Leo nodded, tried to calm down. He appreciated Marta’s spirit, and liked to be at least as positive as the most positive person in any given situation. That was getting tough these days, but he smiled the best he could and said, “Yeah, right, you’re good,” and started to put on rubber gloves.

“Remember the time he announced that we had hemophilia A whipped?” Brian said.

“Please.”

“Remember the time he put out a press release saying he had decapitated mice at a thousand rpm to show how well our therapy worked?”

“The guillotine turntable experiment?”

“Please,” Leo begged. “No more.”

He picked up a pipette and tried to focus on the work. Withdraw, inject, withdraw, inject—alas, most of the work in this stage was automated, leaving people free to think, whether they wanted to or not. After a while Leo left them to it and went back to his office to check his e-mail, then helplessly to read what portion of Derek’s press release he could stomach. “Why does he do this, why?”

It was a rhetorical question, but Marta and Brian were now in his doorway, Marta implacable: “I told you—he thinks he can make us do it.”

“It’s not us doing it,” Leo protested, “it’s the gene. We can’t do a thing if the altered gene doesn’t get into the cell we’re trying to target.”

“You’ll just have to think of something that will work.”

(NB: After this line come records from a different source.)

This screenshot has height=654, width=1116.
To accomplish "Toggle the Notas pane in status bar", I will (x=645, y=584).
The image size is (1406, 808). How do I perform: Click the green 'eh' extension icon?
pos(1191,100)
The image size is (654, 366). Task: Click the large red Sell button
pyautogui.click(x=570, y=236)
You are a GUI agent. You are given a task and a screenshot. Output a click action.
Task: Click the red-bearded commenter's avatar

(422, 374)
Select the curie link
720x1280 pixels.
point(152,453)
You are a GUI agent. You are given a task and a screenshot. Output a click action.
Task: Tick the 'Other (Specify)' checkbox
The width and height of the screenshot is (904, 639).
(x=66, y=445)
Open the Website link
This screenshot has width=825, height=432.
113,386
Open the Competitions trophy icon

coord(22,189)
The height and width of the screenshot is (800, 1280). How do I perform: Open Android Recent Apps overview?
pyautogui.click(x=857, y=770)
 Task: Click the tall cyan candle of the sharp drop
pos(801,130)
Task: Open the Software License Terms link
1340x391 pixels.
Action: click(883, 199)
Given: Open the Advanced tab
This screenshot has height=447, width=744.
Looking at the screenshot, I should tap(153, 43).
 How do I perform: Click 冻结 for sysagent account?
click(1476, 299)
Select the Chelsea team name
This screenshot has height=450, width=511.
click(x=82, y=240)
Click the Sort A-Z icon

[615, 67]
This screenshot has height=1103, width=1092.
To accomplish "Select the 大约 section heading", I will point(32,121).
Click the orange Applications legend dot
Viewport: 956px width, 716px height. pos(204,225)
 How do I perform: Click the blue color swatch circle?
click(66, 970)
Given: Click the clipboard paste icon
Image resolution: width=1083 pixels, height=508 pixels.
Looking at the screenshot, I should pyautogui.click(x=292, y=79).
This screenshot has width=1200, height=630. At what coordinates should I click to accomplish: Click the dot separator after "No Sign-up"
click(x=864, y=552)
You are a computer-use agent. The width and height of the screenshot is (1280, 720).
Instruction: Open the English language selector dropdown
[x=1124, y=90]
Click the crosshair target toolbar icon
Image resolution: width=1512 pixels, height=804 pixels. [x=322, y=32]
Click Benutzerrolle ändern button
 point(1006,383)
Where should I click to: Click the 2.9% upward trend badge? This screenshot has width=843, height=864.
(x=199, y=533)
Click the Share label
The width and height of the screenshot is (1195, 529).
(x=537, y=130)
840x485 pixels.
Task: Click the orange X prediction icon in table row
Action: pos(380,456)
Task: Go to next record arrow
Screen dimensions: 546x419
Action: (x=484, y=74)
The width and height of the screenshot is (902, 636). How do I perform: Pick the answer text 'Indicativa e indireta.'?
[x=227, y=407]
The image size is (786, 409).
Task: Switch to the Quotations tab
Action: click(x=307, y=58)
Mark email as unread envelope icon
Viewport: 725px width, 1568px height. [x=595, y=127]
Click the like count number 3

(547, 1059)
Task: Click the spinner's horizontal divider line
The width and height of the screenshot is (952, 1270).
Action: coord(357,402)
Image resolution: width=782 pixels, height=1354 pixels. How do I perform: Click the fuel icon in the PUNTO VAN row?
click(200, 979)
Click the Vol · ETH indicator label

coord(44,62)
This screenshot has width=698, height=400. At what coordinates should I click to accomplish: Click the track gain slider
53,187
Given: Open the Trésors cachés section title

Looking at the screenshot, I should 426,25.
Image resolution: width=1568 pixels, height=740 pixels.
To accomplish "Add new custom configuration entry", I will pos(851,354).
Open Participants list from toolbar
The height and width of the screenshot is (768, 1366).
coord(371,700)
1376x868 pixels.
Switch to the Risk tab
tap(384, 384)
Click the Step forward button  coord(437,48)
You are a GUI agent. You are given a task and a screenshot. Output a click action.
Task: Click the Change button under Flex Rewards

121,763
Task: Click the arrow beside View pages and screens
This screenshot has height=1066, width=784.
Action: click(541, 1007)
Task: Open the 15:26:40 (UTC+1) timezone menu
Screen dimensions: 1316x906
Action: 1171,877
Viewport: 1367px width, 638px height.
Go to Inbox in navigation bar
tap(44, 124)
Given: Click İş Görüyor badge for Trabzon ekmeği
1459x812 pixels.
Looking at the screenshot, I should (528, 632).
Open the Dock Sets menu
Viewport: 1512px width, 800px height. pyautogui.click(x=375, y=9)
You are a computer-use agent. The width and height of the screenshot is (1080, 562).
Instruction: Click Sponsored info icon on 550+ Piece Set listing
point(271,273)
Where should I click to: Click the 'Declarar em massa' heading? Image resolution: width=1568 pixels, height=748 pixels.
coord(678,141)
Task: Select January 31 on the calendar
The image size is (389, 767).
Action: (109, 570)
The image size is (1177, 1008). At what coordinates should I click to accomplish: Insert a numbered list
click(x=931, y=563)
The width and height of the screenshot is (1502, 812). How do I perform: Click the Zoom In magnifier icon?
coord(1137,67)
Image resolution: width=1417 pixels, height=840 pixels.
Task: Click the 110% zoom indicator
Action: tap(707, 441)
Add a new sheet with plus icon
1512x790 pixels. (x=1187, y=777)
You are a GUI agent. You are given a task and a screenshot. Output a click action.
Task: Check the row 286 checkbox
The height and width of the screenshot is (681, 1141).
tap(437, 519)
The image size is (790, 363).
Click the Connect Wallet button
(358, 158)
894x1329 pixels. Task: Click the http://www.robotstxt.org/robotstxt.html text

“You mean like, build it and they will come?”

“Yeah. Say it and they will make it. That’s Derek.”

Out in the lab a timer beeped, sounding uncannily like the Road Runner. Beep-beep! Beep-beep! They went to the incubator and read the graph paper as it rolled out of the machine, like a receipt out of an automated teller—like money out of an automated teller, in fact, if the results were good. One very big wad of twenties rolling out into the world from nowhere, if the numbers were good.